*WHAT TO PRODUCE*. Can the data below be echoed back word for word?

*DATA IN THIS EXERCISE*.

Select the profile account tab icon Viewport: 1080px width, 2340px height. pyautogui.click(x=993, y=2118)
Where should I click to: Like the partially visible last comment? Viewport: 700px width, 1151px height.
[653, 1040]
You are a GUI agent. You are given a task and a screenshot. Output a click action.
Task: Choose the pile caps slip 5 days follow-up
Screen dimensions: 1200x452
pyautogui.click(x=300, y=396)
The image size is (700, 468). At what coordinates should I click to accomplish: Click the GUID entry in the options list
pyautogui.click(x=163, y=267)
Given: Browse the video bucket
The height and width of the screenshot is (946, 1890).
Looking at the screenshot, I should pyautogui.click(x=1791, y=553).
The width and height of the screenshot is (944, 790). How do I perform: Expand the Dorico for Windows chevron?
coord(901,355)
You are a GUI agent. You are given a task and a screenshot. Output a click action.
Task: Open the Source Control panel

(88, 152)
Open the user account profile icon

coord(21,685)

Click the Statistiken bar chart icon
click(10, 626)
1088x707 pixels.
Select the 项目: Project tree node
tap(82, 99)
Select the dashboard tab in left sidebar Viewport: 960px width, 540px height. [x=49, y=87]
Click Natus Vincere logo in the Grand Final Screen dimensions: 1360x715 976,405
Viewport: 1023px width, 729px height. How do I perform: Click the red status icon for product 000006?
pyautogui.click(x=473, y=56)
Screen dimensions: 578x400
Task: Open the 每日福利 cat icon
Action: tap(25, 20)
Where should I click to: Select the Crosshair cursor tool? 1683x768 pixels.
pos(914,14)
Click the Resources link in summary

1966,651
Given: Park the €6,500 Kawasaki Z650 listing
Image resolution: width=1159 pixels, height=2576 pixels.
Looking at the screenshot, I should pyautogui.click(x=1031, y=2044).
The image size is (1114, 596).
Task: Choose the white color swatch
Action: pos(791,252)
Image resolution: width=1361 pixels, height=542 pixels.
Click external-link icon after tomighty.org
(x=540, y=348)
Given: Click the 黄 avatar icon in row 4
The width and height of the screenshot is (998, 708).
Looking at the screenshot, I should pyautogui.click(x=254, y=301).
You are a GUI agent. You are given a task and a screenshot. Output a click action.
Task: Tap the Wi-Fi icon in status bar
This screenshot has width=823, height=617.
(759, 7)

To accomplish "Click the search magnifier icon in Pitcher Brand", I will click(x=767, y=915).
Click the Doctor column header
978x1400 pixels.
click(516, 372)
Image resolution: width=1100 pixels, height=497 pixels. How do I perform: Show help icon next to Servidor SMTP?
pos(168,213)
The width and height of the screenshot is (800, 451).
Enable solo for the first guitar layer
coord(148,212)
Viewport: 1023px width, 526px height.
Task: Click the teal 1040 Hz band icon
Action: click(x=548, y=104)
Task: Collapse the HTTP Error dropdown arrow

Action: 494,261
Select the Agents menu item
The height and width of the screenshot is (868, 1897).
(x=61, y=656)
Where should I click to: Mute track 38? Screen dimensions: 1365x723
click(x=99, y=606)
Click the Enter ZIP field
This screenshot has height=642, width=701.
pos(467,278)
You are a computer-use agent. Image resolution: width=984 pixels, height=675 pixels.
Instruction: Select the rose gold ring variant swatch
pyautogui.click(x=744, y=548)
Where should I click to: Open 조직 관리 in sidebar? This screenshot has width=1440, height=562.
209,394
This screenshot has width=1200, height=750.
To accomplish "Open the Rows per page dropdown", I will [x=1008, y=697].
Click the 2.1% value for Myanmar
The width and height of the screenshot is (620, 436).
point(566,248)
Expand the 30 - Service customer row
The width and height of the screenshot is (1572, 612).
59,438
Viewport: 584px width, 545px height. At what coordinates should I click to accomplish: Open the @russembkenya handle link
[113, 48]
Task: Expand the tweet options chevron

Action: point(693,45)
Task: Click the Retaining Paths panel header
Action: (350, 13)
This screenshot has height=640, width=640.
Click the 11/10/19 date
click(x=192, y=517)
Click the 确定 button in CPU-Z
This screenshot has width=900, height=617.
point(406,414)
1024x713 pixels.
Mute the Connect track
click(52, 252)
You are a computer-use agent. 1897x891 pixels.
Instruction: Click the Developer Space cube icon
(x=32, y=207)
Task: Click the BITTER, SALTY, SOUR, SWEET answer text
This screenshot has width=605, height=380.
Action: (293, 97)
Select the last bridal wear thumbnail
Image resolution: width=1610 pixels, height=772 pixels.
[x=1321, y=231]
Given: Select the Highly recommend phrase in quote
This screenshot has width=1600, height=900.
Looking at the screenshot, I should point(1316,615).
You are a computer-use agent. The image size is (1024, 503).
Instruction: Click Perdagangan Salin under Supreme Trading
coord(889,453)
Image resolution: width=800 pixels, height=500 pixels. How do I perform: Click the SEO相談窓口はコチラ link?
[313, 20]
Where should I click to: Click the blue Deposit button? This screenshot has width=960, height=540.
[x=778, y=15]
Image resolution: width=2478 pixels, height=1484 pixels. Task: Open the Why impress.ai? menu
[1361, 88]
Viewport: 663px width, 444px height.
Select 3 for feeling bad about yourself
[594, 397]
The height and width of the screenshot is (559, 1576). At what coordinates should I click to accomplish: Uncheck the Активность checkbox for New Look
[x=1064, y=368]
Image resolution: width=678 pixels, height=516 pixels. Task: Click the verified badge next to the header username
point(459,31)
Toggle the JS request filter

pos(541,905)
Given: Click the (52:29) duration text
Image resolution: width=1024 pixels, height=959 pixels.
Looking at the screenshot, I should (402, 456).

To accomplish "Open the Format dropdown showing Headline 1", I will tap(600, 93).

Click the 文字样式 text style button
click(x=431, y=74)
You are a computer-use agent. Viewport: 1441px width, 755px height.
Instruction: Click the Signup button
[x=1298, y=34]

*RESULT BELOW*.
Select the profile account tab icon Viewport: 1080px width, 2340px height. pyautogui.click(x=993, y=2118)
Where should I click to: Like the partially visible last comment? Viewport: 700px width, 1151px height.
[653, 1040]
You are a GUI agent. You are given a task and a screenshot. Output a click action.
Task: Choose the pile caps slip 5 days follow-up
Screen dimensions: 1200x452
pyautogui.click(x=300, y=396)
The image size is (700, 468). At what coordinates should I click to accomplish: Click the GUID entry in the options list
pyautogui.click(x=163, y=267)
Given: Browse the video bucket
The height and width of the screenshot is (946, 1890).
Looking at the screenshot, I should pyautogui.click(x=1791, y=553).
The width and height of the screenshot is (944, 790). How do I perform: Expand the Dorico for Windows chevron?
coord(901,355)
You are a GUI agent. You are given a task and a screenshot. Output a click action.
Task: Open the Source Control panel

(88, 152)
Open the user account profile icon

coord(21,685)

Click the Statistiken bar chart icon
click(10, 626)
1088x707 pixels.
Select the 项目: Project tree node
tap(82, 99)
Select the dashboard tab in left sidebar Viewport: 960px width, 540px height. [x=49, y=87]
Click Natus Vincere logo in the Grand Final Screen dimensions: 1360x715 976,405
Viewport: 1023px width, 729px height. How do I perform: Click the red status icon for product 000006?
pyautogui.click(x=473, y=56)
Screen dimensions: 578x400
Task: Open the 每日福利 cat icon
Action: tap(25, 20)
Where should I click to: Select the Crosshair cursor tool? 1683x768 pixels.
pos(914,14)
Click the Resources link in summary

1966,651
Given: Park the €6,500 Kawasaki Z650 listing
Image resolution: width=1159 pixels, height=2576 pixels.
Looking at the screenshot, I should pyautogui.click(x=1031, y=2044).
The image size is (1114, 596).
Task: Choose the white color swatch
Action: pos(791,252)
Image resolution: width=1361 pixels, height=542 pixels.
Click external-link icon after tomighty.org
(x=540, y=348)
Given: Click the 黄 avatar icon in row 4
The width and height of the screenshot is (998, 708).
Looking at the screenshot, I should pyautogui.click(x=254, y=301).
You are a GUI agent. You are given a task and a screenshot. Output a click action.
Task: Tap the Wi-Fi icon in status bar
This screenshot has width=823, height=617.
(759, 7)

To accomplish "Click the search magnifier icon in Pitcher Brand", I will click(x=767, y=915).
Click the Doctor column header
978x1400 pixels.
click(516, 372)
Image resolution: width=1100 pixels, height=497 pixels. How do I perform: Show help icon next to Servidor SMTP?
pos(168,213)
The width and height of the screenshot is (800, 451).
Enable solo for the first guitar layer
coord(148,212)
Viewport: 1023px width, 526px height.
Task: Click the teal 1040 Hz band icon
Action: click(x=548, y=104)
Task: Collapse the HTTP Error dropdown arrow

Action: 494,261
Select the Agents menu item
The height and width of the screenshot is (868, 1897).
(x=61, y=656)
Where should I click to: Mute track 38? Screen dimensions: 1365x723
click(x=99, y=606)
Click the Enter ZIP field
This screenshot has height=642, width=701.
pos(467,278)
You are a computer-use agent. Image resolution: width=984 pixels, height=675 pixels.
Instruction: Select the rose gold ring variant swatch
pyautogui.click(x=744, y=548)
Where should I click to: Open 조직 관리 in sidebar? This screenshot has width=1440, height=562.
209,394
This screenshot has width=1200, height=750.
To accomplish "Open the Rows per page dropdown", I will [x=1008, y=697].
Click the 2.1% value for Myanmar
The width and height of the screenshot is (620, 436).
point(566,248)
Expand the 30 - Service customer row
The width and height of the screenshot is (1572, 612).
59,438
Viewport: 584px width, 545px height. At what coordinates should I click to accomplish: Open the @russembkenya handle link
[113, 48]
Task: Expand the tweet options chevron

Action: point(693,45)
Task: Click the Retaining Paths panel header
Action: (350, 13)
This screenshot has height=640, width=640.
Click the 11/10/19 date
click(x=192, y=517)
Click the 确定 button in CPU-Z
This screenshot has width=900, height=617.
point(406,414)
1024x713 pixels.
Mute the Connect track
click(52, 252)
You are a computer-use agent. 1897x891 pixels.
Instruction: Click the Developer Space cube icon
(x=32, y=207)
Task: Click the BITTER, SALTY, SOUR, SWEET answer text
This screenshot has width=605, height=380.
Action: (293, 97)
Select the last bridal wear thumbnail
Image resolution: width=1610 pixels, height=772 pixels.
[x=1321, y=231]
Given: Select the Highly recommend phrase in quote
This screenshot has width=1600, height=900.
Looking at the screenshot, I should point(1316,615).
You are a computer-use agent. The image size is (1024, 503).
Instruction: Click Perdagangan Salin under Supreme Trading
coord(889,453)
Image resolution: width=800 pixels, height=500 pixels. How do I perform: Click the SEO相談窓口はコチラ link?
[313, 20]
Where should I click to: Click the blue Deposit button? This screenshot has width=960, height=540.
[x=778, y=15]
Image resolution: width=2478 pixels, height=1484 pixels. Task: Open the Why impress.ai? menu
[1361, 88]
Viewport: 663px width, 444px height.
Select 3 for feeling bad about yourself
[594, 397]
The height and width of the screenshot is (559, 1576). At what coordinates should I click to accomplish: Uncheck the Активность checkbox for New Look
[x=1064, y=368]
Image resolution: width=678 pixels, height=516 pixels. Task: Click the verified badge next to the header username
point(459,31)
Toggle the JS request filter

pos(541,905)
Given: Click the (52:29) duration text
Image resolution: width=1024 pixels, height=959 pixels.
Looking at the screenshot, I should (402, 456).

To accomplish "Open the Format dropdown showing Headline 1", I will tap(600, 93).

Click the 文字样式 text style button
click(x=431, y=74)
You are a computer-use agent. Viewport: 1441px width, 755px height.
Instruction: Click the Signup button
[x=1298, y=34]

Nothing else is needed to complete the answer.